After his first mayoral term, Josselyn continued to be active in the city's affairs. He was elected to Parliament, representing the City of London, in 1467. In 1471, he raised a force to repel the assault of Thomas Neville, Bastard of Fauconbridge, when the latter attacked the city in an unsuccessful attempt to rescue the imprisoned King Henry VI from the Tower of London.

Josselyn was elected to a second term as mayor in 1476. During this term, he initiated a huge effort to repair the city's walls, which had fallen into grave disrepair. He procured massive quantities of bricks and lime, levied taxes to pay for the significant costs of the repairs, and provided for the work to be supervised by a hand-picked panel of citizens representing each of the city's wards. He also took measures to curb the abuses of bakers and victuallers within the city.

== Personal life ==
Josselyn seems to have married three times. His first wife, Margery, may have been either the daughter or the widow of another draper, Thomas Aylesby. His second wife, Philippa, was the daughter of Philip Malpas, another London alderman and (unlike Josselyn) a staunch Lancastrian; her sister married Thomas Cooke, another mayor of London. His third wife was Elizabeth Barley, daughter of William Barley and sister of Henry Barley, MP for Hertfordshire; she survived him and married Sir Robert Clifford, son of Thomas Clifford, 8th Baron Clifford. She and her new husband were sued by her father over ownership of a manor in Linslade, previously owned by Josselyn.
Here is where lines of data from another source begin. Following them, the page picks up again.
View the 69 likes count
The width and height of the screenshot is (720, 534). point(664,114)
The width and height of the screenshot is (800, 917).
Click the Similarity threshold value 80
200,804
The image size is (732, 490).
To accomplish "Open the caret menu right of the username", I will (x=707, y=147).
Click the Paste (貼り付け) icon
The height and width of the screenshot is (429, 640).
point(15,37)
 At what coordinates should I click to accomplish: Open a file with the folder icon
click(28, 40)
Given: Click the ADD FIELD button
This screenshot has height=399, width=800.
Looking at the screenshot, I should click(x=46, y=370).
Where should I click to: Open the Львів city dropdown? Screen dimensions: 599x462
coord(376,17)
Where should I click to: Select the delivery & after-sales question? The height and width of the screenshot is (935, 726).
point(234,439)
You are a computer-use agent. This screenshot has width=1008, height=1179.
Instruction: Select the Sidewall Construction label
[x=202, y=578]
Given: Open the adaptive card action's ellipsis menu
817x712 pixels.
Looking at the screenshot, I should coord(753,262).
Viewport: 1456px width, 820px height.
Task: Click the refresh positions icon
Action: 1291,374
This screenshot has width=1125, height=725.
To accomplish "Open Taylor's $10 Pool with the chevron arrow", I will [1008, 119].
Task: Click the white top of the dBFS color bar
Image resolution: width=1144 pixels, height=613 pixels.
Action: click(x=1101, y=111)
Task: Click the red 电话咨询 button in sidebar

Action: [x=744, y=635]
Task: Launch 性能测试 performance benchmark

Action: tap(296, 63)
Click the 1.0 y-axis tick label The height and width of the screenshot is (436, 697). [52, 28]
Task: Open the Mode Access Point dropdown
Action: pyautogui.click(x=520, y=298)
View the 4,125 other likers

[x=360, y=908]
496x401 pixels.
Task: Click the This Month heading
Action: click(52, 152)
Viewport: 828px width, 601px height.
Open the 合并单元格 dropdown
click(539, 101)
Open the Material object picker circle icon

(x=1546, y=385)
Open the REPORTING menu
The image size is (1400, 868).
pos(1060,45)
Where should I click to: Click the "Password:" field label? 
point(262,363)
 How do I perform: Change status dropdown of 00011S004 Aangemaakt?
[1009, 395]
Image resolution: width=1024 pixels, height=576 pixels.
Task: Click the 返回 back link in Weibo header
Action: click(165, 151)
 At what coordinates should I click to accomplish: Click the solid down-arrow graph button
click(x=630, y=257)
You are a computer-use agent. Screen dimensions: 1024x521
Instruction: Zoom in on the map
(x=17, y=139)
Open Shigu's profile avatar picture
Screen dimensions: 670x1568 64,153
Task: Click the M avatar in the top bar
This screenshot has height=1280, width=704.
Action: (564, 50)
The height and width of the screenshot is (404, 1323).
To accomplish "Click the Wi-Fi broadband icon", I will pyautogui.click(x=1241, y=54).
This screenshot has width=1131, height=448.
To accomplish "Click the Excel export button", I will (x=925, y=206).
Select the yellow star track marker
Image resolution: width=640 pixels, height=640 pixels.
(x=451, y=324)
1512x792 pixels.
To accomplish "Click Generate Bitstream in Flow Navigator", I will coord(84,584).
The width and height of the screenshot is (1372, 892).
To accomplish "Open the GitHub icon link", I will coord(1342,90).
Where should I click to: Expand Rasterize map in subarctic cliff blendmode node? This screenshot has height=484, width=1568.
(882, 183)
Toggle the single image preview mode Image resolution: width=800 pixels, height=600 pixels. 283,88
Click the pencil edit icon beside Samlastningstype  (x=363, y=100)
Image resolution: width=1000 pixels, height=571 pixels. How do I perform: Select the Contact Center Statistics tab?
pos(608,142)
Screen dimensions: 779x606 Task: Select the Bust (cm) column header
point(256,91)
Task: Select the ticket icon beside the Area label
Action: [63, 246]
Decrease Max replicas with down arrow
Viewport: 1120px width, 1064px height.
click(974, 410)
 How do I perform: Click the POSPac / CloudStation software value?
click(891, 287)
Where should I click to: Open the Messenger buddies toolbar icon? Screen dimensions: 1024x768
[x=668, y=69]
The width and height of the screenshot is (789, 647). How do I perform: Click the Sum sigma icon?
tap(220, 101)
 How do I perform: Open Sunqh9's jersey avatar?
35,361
Josselyn died on 25 October 1478 and was buried at St Swithin's Church in London, of which he had been a benefactor; a memorial erected to him in Sawbridgeworth church has caused some authors to state he was buried there. He seems to have had no surviving children, as his heir was his nephew George Josselyn, son of his elder brother Thomas.

== Literary representation ==
Josselyn appears in the Elizabethan playwright Thomas Heywood's Edward IV. In the play, Josselyn is portrayed as a comic, buffoonish character, quite at odds with historical reality.